### [Task instructions]
How many lines below contain the string "will"? Reply with the figure and no further words.

[Collected data entries]

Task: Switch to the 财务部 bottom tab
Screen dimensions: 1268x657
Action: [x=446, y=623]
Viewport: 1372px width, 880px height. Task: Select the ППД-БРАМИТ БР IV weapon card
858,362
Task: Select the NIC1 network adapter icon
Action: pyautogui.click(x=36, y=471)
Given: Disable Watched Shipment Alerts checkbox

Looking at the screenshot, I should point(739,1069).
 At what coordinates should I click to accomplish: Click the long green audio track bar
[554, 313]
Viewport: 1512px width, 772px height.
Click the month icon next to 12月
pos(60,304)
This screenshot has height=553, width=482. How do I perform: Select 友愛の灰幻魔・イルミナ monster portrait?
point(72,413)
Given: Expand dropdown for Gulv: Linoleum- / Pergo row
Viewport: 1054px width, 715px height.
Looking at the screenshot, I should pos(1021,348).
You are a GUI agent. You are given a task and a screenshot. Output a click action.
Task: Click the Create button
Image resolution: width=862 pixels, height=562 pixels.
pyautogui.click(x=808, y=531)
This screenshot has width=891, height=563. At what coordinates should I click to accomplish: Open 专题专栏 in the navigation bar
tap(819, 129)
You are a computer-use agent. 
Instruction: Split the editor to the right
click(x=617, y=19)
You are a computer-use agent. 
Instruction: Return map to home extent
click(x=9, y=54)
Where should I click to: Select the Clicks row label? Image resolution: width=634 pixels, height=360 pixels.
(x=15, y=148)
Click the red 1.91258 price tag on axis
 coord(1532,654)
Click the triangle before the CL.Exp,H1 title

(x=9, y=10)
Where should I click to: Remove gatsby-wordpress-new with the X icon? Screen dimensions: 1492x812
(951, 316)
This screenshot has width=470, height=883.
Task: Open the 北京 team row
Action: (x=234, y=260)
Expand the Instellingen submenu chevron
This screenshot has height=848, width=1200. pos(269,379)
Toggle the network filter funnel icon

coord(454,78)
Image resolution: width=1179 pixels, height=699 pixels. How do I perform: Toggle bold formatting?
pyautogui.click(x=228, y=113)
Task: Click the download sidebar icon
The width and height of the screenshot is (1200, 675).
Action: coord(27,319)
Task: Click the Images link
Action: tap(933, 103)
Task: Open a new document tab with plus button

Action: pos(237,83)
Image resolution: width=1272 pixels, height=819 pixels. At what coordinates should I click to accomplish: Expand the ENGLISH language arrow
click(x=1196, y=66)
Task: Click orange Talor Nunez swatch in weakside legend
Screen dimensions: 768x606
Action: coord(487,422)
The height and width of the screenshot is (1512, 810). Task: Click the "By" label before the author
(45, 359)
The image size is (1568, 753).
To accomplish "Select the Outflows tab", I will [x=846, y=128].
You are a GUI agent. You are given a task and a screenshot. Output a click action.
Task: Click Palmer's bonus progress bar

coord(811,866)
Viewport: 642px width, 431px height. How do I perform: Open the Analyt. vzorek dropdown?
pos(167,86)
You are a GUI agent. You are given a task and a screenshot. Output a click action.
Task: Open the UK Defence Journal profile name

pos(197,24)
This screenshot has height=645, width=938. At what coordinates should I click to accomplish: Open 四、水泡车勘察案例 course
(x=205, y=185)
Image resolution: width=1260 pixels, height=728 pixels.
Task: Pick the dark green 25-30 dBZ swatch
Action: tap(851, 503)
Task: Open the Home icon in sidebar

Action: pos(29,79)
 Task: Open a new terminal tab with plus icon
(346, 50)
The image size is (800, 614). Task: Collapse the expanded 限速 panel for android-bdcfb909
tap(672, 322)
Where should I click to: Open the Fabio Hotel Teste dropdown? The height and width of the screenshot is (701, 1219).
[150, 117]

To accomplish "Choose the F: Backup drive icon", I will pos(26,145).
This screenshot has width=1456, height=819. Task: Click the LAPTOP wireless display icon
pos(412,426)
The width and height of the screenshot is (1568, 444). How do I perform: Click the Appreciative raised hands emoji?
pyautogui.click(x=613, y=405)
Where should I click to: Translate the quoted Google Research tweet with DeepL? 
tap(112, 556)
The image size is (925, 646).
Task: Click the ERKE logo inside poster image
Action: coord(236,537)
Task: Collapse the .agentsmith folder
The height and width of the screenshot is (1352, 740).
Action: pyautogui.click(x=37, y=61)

### [Your solution]
2